_TASK INSTRUCTIONS_. Write out every row below word for word, leaving the pictures out.

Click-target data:

::::

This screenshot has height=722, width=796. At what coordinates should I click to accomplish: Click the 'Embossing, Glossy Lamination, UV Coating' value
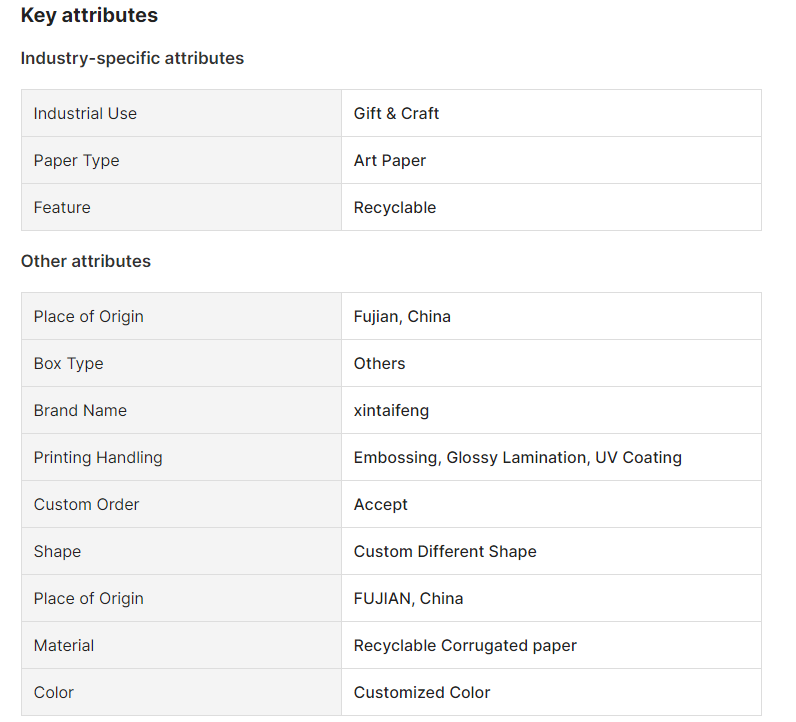click(x=517, y=457)
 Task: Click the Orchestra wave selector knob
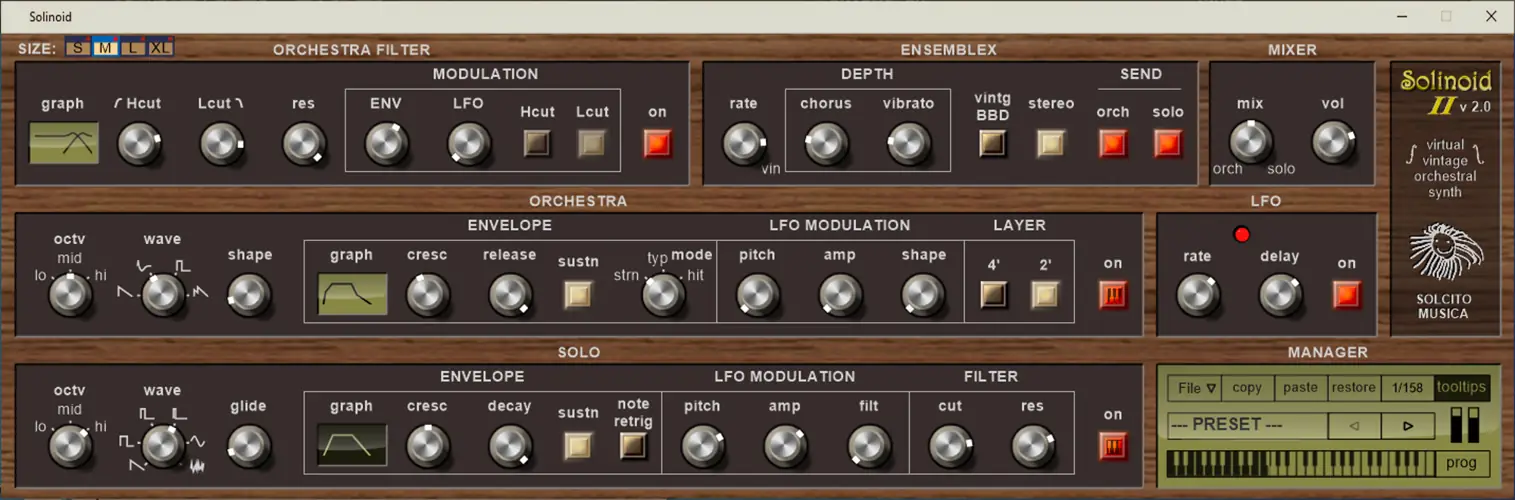163,294
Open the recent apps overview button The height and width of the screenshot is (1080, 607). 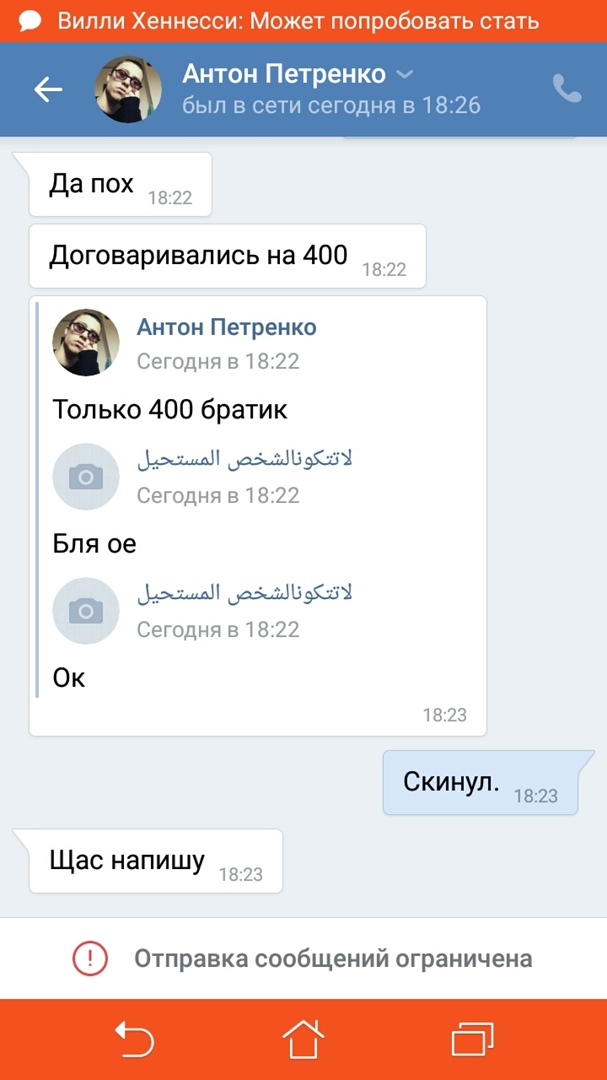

::::

_REPLY_.
This screenshot has height=722, width=796. At what coordinates should I click to accomplish: Click the 'Embossing, Glossy Lamination, UV Coating' value
click(x=517, y=457)
 Task: Click the Orchestra wave selector knob
163,294
Open the recent apps overview button The height and width of the screenshot is (1080, 607). 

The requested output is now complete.